● **WORK INSTRUCTION**:
Please write out the data exactly, line by line.

*** Opening of INFORMATION SHOWN ***

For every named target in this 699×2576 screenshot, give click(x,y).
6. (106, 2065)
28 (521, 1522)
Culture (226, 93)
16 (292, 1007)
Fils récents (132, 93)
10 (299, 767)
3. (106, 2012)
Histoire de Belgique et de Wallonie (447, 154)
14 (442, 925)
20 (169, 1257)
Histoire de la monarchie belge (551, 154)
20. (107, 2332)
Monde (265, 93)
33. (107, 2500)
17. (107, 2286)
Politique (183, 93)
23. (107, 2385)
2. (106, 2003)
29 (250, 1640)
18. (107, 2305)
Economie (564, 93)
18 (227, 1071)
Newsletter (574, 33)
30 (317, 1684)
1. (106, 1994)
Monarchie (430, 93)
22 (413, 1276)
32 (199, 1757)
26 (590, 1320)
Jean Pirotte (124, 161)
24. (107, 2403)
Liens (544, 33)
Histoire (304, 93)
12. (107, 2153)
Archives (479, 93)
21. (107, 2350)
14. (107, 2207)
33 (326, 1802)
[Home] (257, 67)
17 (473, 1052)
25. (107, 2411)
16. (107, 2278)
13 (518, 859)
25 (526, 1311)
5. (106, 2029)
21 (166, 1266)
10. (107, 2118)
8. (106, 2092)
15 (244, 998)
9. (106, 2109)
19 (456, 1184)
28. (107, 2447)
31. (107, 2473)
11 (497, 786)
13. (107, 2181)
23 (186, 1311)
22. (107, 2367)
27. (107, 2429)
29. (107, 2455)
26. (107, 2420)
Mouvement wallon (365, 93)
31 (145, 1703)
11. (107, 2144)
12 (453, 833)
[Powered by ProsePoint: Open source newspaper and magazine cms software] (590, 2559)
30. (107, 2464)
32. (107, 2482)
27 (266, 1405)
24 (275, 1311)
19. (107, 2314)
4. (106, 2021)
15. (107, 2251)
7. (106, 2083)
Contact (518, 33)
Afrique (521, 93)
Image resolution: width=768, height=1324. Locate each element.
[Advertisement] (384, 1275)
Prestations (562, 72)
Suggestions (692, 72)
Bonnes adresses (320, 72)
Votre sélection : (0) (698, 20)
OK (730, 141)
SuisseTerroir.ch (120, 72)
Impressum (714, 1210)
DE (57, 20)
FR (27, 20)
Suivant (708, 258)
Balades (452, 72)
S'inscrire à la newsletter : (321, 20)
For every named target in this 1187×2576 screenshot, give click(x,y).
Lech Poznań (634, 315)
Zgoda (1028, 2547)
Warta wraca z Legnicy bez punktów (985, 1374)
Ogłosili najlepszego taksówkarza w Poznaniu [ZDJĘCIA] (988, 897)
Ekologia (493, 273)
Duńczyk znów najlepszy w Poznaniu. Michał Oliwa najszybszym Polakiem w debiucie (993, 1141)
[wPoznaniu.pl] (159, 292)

*** Close of INFORMATION SHOWN ***

● **ANSWER TO THIS PROBLEM**:
For every named target in this 699×2576 screenshot, give click(x,y).
6. (106, 2065)
28 (521, 1522)
Culture (226, 93)
16 (292, 1007)
Fils récents (132, 93)
10 (299, 767)
3. (106, 2012)
Histoire de Belgique et de Wallonie (447, 154)
14 (442, 925)
20 (169, 1257)
Histoire de la monarchie belge (551, 154)
20. (107, 2332)
Monde (265, 93)
33. (107, 2500)
17. (107, 2286)
Politique (183, 93)
23. (107, 2385)
2. (106, 2003)
29 (250, 1640)
18. (107, 2305)
Economie (564, 93)
18 (227, 1071)
Newsletter (574, 33)
30 (317, 1684)
1. (106, 1994)
Monarchie (430, 93)
22 (413, 1276)
32 (199, 1757)
26 (590, 1320)
Jean Pirotte (124, 161)
24. (107, 2403)
Liens (544, 33)
Histoire (304, 93)
12. (107, 2153)
Archives (479, 93)
21. (107, 2350)
14. (107, 2207)
33 (326, 1802)
[Home] (257, 67)
17 (473, 1052)
25. (107, 2411)
16. (107, 2278)
13 (518, 859)
25 (526, 1311)
5. (106, 2029)
21 (166, 1266)
10. (107, 2118)
8. (106, 2092)
15 (244, 998)
9. (106, 2109)
19 (456, 1184)
28. (107, 2447)
31. (107, 2473)
11 (497, 786)
13. (107, 2181)
23 (186, 1311)
22. (107, 2367)
27. (107, 2429)
29. (107, 2455)
26. (107, 2420)
Mouvement wallon (365, 93)
31 (145, 1703)
11. (107, 2144)
12 (453, 833)
[Powered by ProsePoint: Open source newspaper and magazine cms software] (590, 2559)
30. (107, 2464)
32. (107, 2482)
27 (266, 1405)
24 (275, 1311)
19. (107, 2314)
4. (106, 2021)
15. (107, 2251)
7. (106, 2083)
Contact (518, 33)
Afrique (521, 93)
Image resolution: width=768, height=1324. Locate each element.
[Advertisement] (384, 1275)
Prestations (562, 72)
Suggestions (692, 72)
Bonnes adresses (320, 72)
Votre sélection : (0) (698, 20)
OK (730, 141)
SuisseTerroir.ch (120, 72)
Impressum (714, 1210)
DE (57, 20)
FR (27, 20)
Suivant (708, 258)
Balades (452, 72)
S'inscrire à la newsletter : (321, 20)
For every named target in this 1187×2576 screenshot, give click(x,y).
Lech Poznań (634, 315)
Zgoda (1028, 2547)
Warta wraca z Legnicy bez punktów (985, 1374)
Ogłosili najlepszego taksówkarza w Poznaniu [ZDJĘCIA] (988, 897)
Ekologia (493, 273)
Duńczyk znów najlepszy w Poznaniu. Michał Oliwa najszybszym Polakiem w debiucie (993, 1141)
[wPoznaniu.pl] (159, 292)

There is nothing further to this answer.